··· Data section ···

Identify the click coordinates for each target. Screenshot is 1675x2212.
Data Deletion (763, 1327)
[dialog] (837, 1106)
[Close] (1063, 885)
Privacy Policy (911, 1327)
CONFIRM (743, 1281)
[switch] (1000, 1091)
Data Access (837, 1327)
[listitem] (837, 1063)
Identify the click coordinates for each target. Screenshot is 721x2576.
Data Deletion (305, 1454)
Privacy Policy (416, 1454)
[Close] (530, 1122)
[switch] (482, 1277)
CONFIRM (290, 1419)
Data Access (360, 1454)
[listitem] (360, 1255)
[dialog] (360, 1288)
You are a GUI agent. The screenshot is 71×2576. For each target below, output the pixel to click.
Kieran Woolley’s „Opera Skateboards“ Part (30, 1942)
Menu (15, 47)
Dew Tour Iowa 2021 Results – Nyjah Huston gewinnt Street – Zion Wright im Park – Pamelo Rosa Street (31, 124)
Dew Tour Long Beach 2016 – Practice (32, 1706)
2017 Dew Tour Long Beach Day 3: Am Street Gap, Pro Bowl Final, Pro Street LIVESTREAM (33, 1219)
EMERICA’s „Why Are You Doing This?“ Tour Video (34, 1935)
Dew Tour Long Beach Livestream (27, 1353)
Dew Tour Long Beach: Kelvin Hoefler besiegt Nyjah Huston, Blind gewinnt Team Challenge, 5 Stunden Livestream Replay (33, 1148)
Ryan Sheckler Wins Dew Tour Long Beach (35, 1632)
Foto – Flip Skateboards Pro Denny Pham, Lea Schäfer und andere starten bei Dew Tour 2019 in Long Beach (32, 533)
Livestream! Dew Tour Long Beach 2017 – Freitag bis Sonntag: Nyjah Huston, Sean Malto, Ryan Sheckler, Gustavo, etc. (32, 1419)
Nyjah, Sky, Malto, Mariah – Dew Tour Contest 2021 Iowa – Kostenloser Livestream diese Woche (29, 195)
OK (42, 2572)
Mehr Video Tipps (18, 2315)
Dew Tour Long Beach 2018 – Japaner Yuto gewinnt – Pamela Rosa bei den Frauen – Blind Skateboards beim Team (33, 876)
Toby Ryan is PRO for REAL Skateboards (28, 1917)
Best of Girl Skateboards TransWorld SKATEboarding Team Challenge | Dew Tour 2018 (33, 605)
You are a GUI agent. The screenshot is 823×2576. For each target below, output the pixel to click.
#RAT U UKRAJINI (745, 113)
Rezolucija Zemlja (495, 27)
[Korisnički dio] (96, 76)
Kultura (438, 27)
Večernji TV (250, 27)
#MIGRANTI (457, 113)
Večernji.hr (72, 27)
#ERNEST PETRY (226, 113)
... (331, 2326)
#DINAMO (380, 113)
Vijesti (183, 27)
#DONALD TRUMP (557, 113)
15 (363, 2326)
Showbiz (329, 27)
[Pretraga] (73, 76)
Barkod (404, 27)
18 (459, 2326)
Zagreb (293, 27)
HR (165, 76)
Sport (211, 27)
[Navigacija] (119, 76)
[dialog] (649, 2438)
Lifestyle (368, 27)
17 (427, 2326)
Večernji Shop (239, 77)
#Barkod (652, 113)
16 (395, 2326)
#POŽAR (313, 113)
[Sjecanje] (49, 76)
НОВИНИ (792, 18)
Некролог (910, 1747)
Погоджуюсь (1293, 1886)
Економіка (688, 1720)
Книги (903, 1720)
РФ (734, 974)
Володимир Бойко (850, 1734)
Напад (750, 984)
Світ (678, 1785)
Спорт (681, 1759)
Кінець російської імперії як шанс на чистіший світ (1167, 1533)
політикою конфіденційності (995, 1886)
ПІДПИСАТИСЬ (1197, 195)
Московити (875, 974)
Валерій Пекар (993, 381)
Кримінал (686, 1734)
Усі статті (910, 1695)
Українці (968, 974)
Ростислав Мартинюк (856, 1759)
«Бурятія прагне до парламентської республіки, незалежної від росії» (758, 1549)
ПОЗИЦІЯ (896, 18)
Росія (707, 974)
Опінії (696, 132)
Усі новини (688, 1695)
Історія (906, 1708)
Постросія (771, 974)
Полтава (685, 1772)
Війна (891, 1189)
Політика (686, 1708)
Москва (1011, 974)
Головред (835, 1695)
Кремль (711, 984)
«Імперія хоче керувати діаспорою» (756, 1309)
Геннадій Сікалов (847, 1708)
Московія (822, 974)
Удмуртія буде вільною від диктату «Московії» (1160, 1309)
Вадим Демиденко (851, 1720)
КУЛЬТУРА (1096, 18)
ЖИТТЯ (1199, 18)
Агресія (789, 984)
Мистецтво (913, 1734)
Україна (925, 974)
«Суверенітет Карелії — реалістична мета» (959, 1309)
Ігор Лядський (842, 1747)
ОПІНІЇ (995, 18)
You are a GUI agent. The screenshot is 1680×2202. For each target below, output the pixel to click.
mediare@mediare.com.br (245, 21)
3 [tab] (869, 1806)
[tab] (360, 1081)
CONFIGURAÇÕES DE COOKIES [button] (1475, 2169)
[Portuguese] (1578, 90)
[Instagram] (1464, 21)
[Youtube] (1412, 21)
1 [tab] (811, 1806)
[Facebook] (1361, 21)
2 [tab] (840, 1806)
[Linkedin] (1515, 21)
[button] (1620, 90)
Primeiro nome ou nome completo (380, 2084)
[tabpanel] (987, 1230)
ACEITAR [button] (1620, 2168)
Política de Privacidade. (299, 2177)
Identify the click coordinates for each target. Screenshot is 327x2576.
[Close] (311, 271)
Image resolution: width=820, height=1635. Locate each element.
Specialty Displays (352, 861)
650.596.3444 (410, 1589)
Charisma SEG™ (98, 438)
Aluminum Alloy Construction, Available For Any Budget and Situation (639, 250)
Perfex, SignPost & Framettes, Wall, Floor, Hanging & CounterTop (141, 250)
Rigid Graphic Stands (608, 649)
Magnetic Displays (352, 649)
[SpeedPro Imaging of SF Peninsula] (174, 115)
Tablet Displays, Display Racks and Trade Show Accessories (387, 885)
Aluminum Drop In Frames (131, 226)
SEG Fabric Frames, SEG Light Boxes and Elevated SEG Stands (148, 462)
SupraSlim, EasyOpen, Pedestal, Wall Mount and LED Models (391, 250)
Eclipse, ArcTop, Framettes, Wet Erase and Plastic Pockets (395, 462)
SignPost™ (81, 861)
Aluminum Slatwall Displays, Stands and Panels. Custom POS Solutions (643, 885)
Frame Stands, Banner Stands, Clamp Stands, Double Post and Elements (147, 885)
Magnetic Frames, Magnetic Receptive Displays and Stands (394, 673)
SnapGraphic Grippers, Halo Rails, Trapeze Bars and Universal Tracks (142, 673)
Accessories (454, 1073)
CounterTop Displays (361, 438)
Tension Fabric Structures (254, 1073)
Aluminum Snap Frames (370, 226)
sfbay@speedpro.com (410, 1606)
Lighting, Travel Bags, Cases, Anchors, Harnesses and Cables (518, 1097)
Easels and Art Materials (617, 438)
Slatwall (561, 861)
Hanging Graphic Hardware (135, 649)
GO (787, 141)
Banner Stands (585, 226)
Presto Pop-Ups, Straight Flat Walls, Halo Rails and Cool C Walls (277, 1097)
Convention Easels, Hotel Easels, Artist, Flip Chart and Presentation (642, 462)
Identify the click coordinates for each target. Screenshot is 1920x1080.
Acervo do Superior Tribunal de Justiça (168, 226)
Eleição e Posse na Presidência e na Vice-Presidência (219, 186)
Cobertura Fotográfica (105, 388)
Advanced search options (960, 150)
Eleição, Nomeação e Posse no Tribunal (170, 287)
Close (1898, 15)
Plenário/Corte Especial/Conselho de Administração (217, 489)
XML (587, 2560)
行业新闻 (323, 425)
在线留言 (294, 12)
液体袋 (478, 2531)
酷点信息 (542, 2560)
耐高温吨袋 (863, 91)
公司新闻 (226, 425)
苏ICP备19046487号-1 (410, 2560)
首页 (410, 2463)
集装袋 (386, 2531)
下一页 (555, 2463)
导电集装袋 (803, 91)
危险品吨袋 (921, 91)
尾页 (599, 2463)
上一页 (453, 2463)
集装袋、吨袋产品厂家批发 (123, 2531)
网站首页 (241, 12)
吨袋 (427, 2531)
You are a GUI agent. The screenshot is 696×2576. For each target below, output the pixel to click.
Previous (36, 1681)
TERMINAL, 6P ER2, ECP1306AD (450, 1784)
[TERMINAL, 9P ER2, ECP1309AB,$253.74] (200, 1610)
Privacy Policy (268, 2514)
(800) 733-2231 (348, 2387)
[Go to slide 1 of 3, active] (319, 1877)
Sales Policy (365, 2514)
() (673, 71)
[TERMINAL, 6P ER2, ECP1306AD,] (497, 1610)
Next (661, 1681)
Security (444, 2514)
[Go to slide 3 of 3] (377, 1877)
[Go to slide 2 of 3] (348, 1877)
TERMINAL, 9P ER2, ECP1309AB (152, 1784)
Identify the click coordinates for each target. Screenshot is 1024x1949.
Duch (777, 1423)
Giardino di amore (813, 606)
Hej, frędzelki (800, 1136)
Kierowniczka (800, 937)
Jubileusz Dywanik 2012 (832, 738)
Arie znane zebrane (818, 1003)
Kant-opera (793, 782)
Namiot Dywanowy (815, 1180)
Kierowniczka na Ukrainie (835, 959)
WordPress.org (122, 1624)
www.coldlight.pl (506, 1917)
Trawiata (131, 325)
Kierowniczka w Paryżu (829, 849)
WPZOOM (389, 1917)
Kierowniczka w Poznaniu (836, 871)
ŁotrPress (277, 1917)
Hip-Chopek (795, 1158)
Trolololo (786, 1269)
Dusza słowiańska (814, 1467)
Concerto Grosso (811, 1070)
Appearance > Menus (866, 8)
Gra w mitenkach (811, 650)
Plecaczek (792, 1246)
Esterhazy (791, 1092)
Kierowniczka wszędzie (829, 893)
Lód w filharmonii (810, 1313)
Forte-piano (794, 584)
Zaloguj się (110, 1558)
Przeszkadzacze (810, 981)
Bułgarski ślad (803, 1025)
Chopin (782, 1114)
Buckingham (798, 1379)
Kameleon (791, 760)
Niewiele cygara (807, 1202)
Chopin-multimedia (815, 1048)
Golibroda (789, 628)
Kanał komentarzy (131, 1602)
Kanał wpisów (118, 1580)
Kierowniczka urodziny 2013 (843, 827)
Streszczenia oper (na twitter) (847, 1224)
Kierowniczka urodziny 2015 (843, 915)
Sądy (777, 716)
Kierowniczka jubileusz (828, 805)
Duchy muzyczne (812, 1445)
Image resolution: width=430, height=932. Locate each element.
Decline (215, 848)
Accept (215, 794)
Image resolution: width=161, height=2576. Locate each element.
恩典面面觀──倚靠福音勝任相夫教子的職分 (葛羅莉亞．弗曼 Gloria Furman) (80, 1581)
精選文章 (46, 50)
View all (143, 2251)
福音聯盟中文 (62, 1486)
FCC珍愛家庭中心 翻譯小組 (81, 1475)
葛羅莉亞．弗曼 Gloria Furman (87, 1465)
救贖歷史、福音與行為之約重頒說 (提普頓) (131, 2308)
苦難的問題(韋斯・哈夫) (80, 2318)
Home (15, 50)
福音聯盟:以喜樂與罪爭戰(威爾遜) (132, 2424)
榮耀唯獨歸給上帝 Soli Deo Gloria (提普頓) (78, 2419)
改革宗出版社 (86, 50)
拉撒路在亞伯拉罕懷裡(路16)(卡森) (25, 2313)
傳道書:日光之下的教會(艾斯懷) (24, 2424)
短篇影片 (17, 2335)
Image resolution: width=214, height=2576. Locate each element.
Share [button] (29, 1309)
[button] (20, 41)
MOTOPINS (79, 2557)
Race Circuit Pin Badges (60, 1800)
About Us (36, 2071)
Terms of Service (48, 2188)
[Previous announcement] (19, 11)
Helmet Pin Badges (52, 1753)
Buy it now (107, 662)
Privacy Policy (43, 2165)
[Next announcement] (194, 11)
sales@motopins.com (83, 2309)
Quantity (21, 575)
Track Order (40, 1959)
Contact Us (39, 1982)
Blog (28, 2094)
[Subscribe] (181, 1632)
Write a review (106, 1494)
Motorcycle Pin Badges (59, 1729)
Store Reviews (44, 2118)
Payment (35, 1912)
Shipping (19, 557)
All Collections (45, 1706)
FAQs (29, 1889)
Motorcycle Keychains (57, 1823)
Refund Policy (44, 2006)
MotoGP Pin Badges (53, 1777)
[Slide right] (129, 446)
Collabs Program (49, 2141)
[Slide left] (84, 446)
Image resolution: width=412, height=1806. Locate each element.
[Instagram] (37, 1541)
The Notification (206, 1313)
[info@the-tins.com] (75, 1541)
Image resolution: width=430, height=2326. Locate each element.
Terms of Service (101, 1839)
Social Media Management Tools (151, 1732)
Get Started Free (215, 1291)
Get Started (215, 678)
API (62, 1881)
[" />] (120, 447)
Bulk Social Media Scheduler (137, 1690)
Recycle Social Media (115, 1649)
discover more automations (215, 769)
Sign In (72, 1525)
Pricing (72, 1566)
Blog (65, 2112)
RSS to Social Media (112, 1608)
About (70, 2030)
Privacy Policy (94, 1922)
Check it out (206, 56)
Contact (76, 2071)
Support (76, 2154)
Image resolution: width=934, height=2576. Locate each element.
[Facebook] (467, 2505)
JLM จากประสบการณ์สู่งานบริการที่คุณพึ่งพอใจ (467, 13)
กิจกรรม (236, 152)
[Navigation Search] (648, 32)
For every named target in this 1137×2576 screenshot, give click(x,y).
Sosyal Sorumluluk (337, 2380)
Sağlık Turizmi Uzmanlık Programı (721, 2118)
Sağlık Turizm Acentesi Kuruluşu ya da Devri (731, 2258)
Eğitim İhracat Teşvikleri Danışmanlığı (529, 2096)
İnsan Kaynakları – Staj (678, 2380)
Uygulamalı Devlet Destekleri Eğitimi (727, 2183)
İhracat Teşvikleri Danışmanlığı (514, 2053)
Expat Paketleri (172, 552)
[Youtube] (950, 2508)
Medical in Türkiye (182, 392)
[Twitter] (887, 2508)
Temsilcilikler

···

[Work task] Which lines in the data above hold the word "agent"? Return each of them.

[Written response]
You are a GUI agent. The screenshot is 71×2576. For each target below, output the pixel to click.
You are a GUI agent. The screenshot is 823×2576. For each target below, output the pixel to click.
You are a GUI agent. The screenshot is 1680×2202. For each target below, output the pixel to click.
You are a GUI agent. The screenshot is 696×2576. For each target below, output the pixel to click.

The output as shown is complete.